I was the sort of kid who chased down frogs in the backyard, sang "Born Free" when I released grass snakes and kissed my minnow before baiting the hook. So, I suppose it's no big surprise that today some of my greatest life passions are sea turtles and marine conservation. The past two summers I worked as a sea turtle intern at Sea Turtle, Inc., a sea turtle hospital on South Padre Island, Texas. This year I completed my undergraduate degree in Biology and Spanish and made my way to Bald Head Island, North Carolina for another sea turtle filled summer. The Bald Head Island Conservancy where I'm now working offers a ton of great educational programs for kids and locals, but I think it's nice to share some of the behind-the-scenes action as well.

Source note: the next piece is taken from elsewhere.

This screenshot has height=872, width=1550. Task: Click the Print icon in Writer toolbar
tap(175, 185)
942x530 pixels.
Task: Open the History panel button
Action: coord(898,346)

I hope you follow along and enjoy the stories from my summer adventures!

One thing I love about working with wildlife conservation organizations is the daily adventure, there is never a slow or uneventful day. My dad and I have had a few days to vacation (a biologist on a true vacation....HA!) on the island before I start training, but true to my biologist-on-vacation theory our days were non-stop. On our first full day we went out with Maureen Dewire, BHIC's Director of Education, for a 7:00a turtle patrol. Within minutes it started raining and we were all soaked, but we were all so excited to be out on the beach that we kept on anyway. We finished about half of the patrol when it began to pour so we decided to put the rest of the patrol on hold. As we pulled up to the conservancy two police cars were parked in the drive. It turned out one of the officers found an injured red fox pup and brought the little guy over to see if we could help.

After the rain finally stopped the three of us went back out to the beach to finish out the patrol and we found the first false crawl of the season! The momma turtle didn't actually nest, but it means the turtle season has started on Bald Head.

This morning Brett, my dad and I patrolled again and found a second false crawl, so we are all hopeful that there will be a nest soon.

I've also celebrated "biscuit payday" with Amanda and Maureen with the Market's breakfast biscuits, tried my hand at a bit of birding and walked the paths along the salt march. It's amazing how eventful these past few days have been.

Over the next few days all of the interns will be moving in to the conservancy dorm and Tuesday morning we all start training. I'm looking forward to meeting the new crew, starting work and seeing my first BHI loggerhead!